Mattress Closeout Ctr. IV, LLC v. Panera, LLC, 2016 U.S. Dist. LEXIS 91881 (July 15, 2016)
Courts are not looking to experts for creative ways to calculate damages. They want a calculation based on reasonable certainty. In a recent case, the court decided to throw out most of the plaintiff’s damages claims before the case even went to trial because the expert worked off untested client information and his formula for projecting future lost profits was based on plainly untenable assumptions.
The plaintiff was “the Marshalls or TJ Maxx of the mattress world.” The defendant was a leading bakery-café chain. One of the plaintiff’s four outlets experienced water leaking into its storeroom from the defendant’s adjoining restaurant. It took the defendant a few months to make the necessary repairs, but ultimately the plaintiff did not suffer damage to its inventory and was not out of pocket for the repair work.
However, it wanted compensatory damages in excess of $100,000 as well as “exemplary damages” totaling $50,000. The exemplary damages were based on the defendant’s allegedly “selfish and obnoxious conduct” and “repeated attempts at delay and its harassment of [the plaintiff].” The plaintiff retained a damages expert.
There was no basis for exemplary damages, the court said. They usually were only a remedy where the loss to a business was unquantifiable, as might be the case with loss of reputation or goodwill. Future lost profits and lost time of employees did not fit the category.
In terms of compensatory damages, the court found the plaintiff failed to show “a reasonable basis for its computation of damages for lost employee and lost principal’s time.” A recurring problem with the way in which the plaintiff’s expert developed damages was his blind reliance on information the plaintiff store owner provided. For example, the owner told the expert to assume wasted employee time was 120 hours. During his deposition, the expert did not know whether this was time the employees spent in excess of their regular hours or time that was part of their workday. He had not reviewed employee time cards or payroll schedules to verify the claimed hours.
The court noted the expert’s method for determining “lost principal’s time” was even “sketchier.” The expert assumed 150 lost hours because the owner told him to. However, during his deposition, the expert admitted in actuality the company incurred no additional costs for the 150 hours the owner claimed to have spent on the water leak.
The plaintiff wanted “future lost profits” for five years beyond the damages period. The plaintiff’s expert said the calculation was based on a formula he had developed, which showed the number of repeat customers the company would lose going forward that it would have had but for the water leak issue.
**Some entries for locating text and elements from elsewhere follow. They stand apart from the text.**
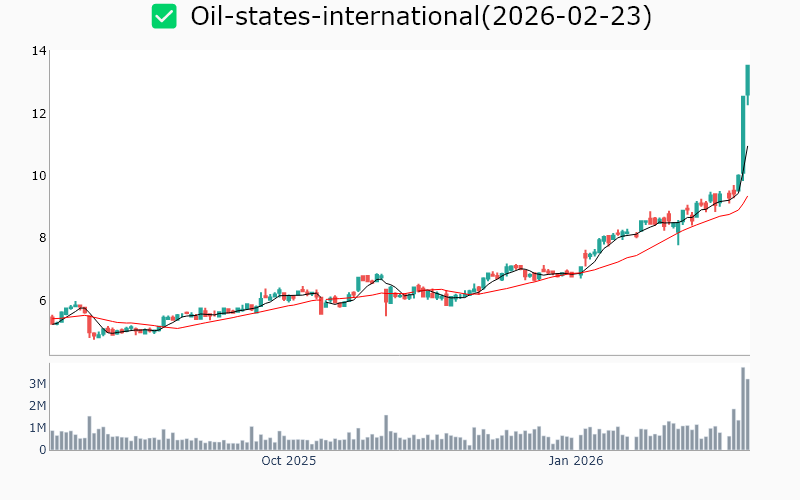Select the long red candlestick near the chart's left edge
This screenshot has height=500, width=800.
coord(89,326)
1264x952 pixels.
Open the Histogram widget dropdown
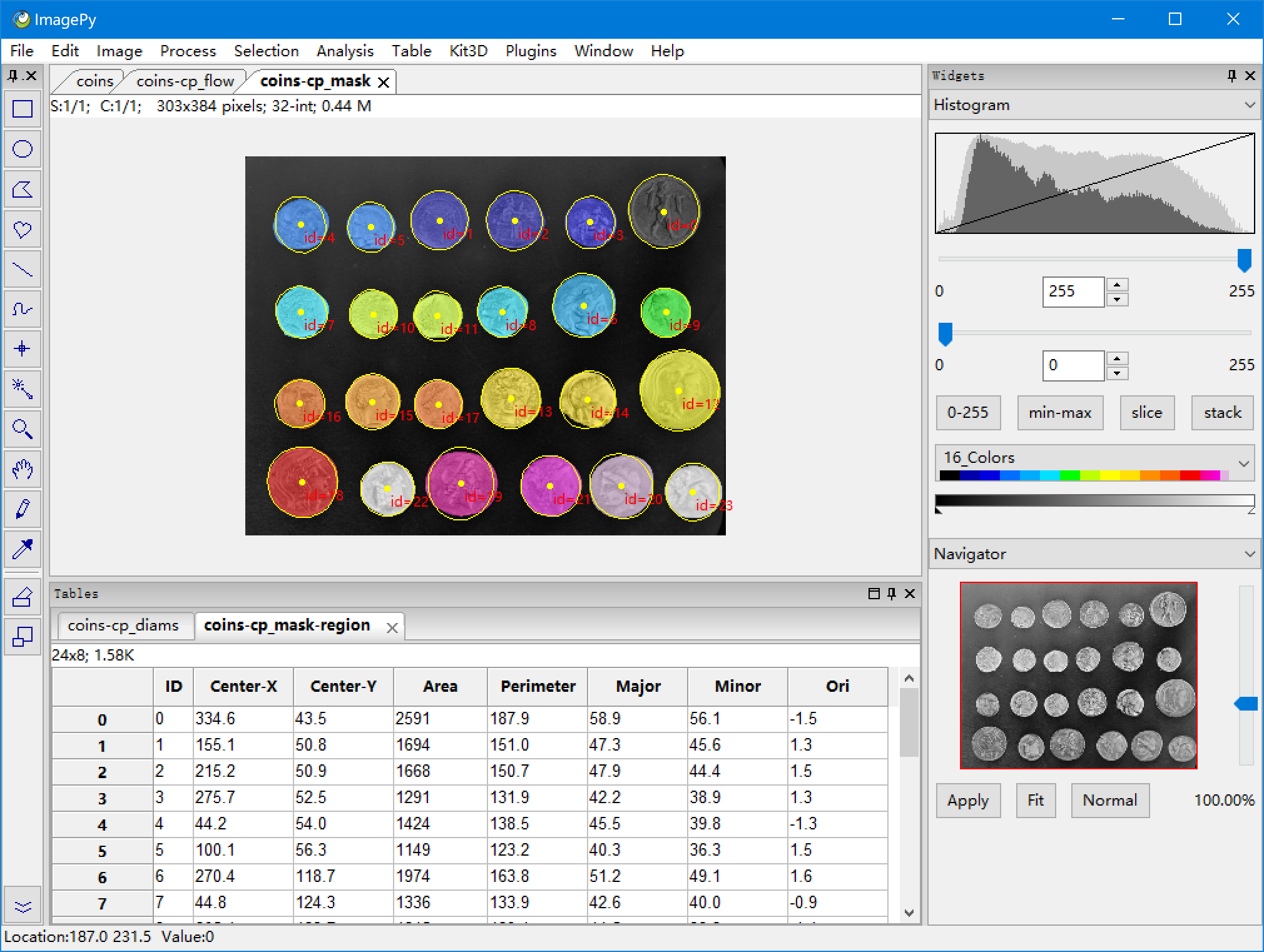[1250, 105]
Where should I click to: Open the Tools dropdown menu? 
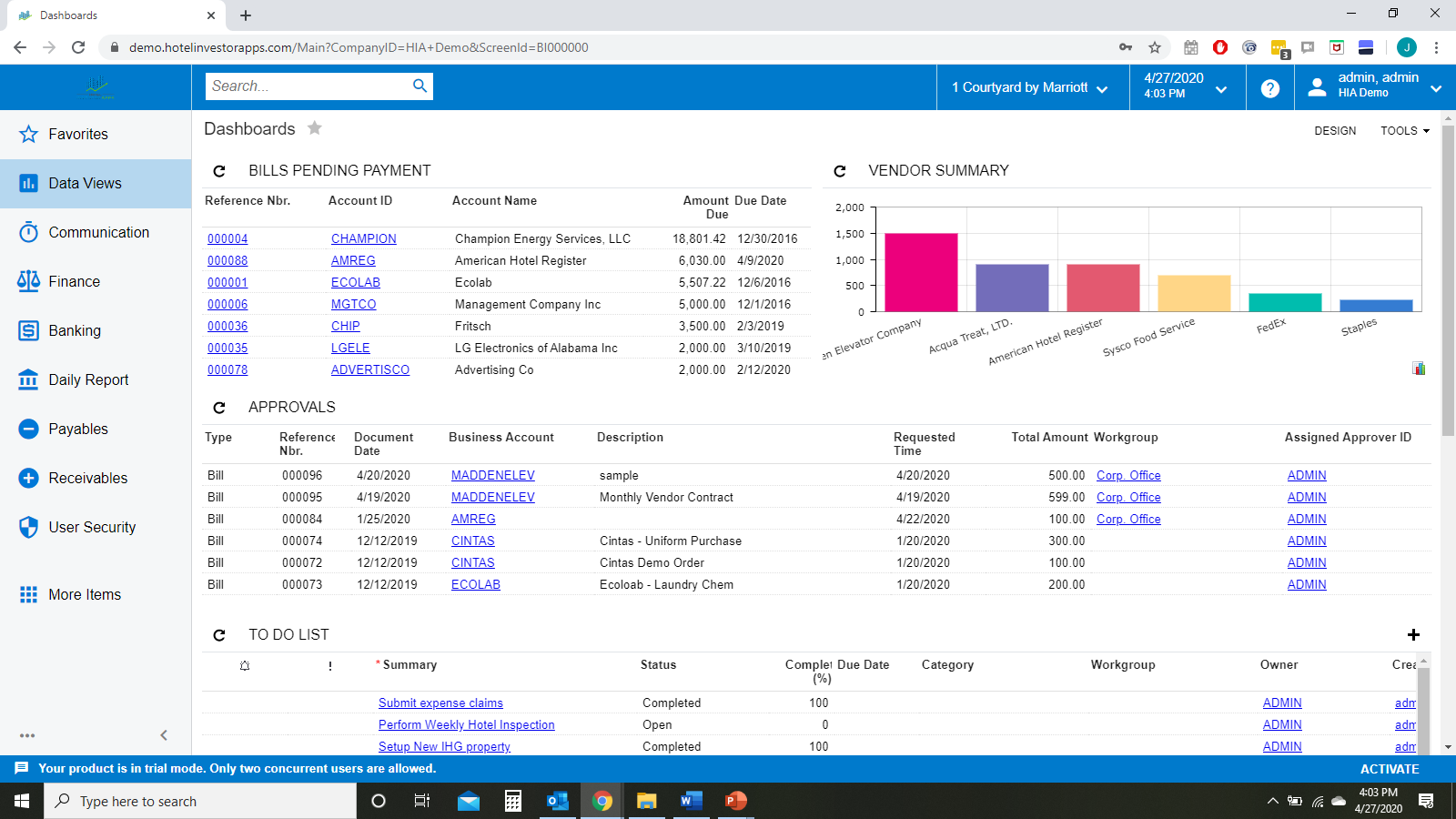[x=1404, y=131]
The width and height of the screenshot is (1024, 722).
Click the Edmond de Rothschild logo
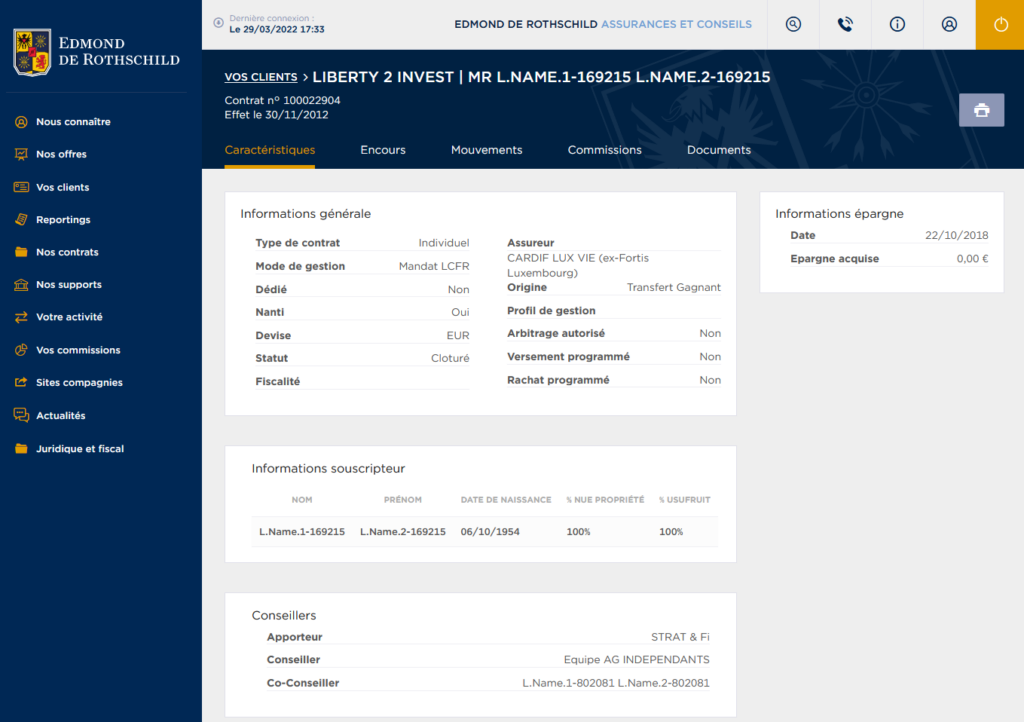(96, 52)
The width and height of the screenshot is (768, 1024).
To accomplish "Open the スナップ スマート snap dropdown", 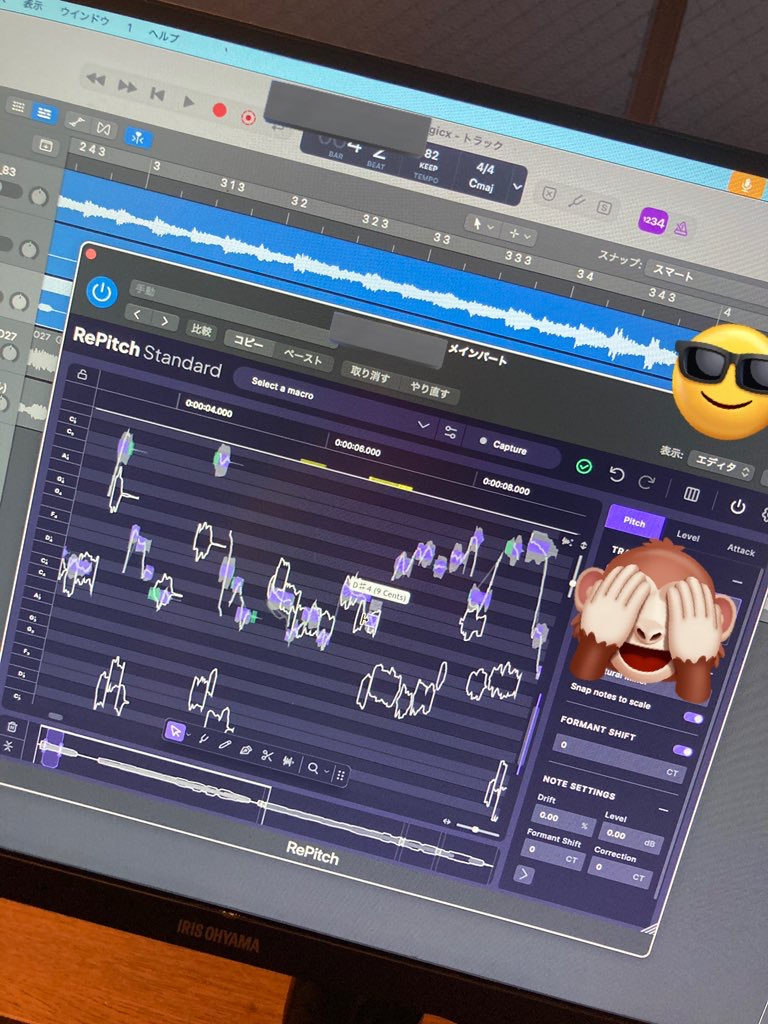I will (x=690, y=273).
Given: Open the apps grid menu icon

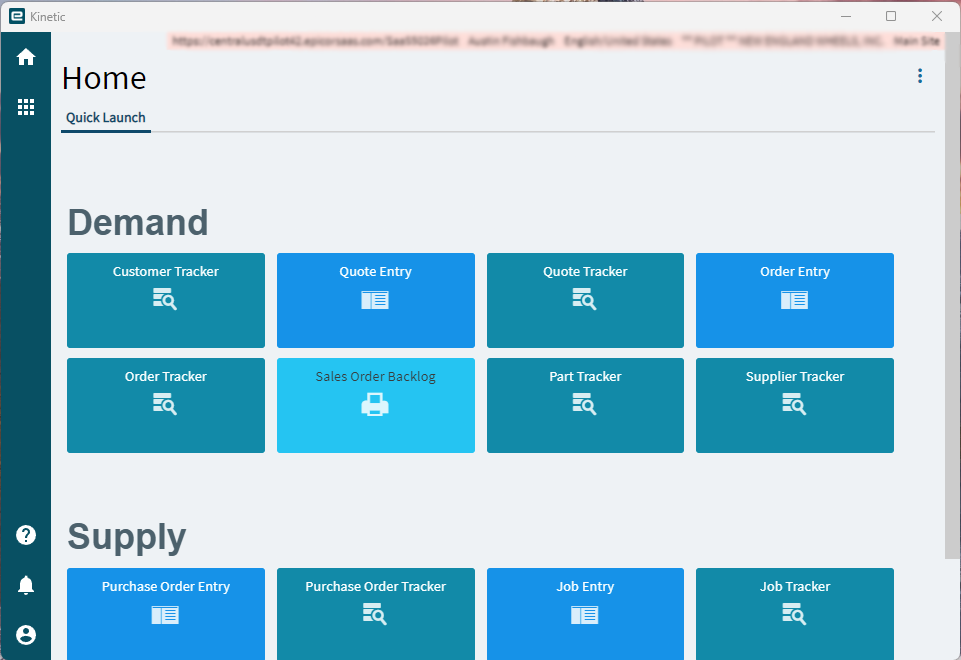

In determining lost income for future years, the expert compounded the number of lost customers but admitted there was no way of knowing whether this would be the number of lost customers in any given future year. It was just a “theory,” he said.
The defendant contended the projected future losses were based on nothing but speculation and conjecture. The court agreed and also dismissed this claim.
At trial, the plaintiff was only allowed to pursue recovery of damages for ordinary negligence and nuisance during the damages period, the court ruled.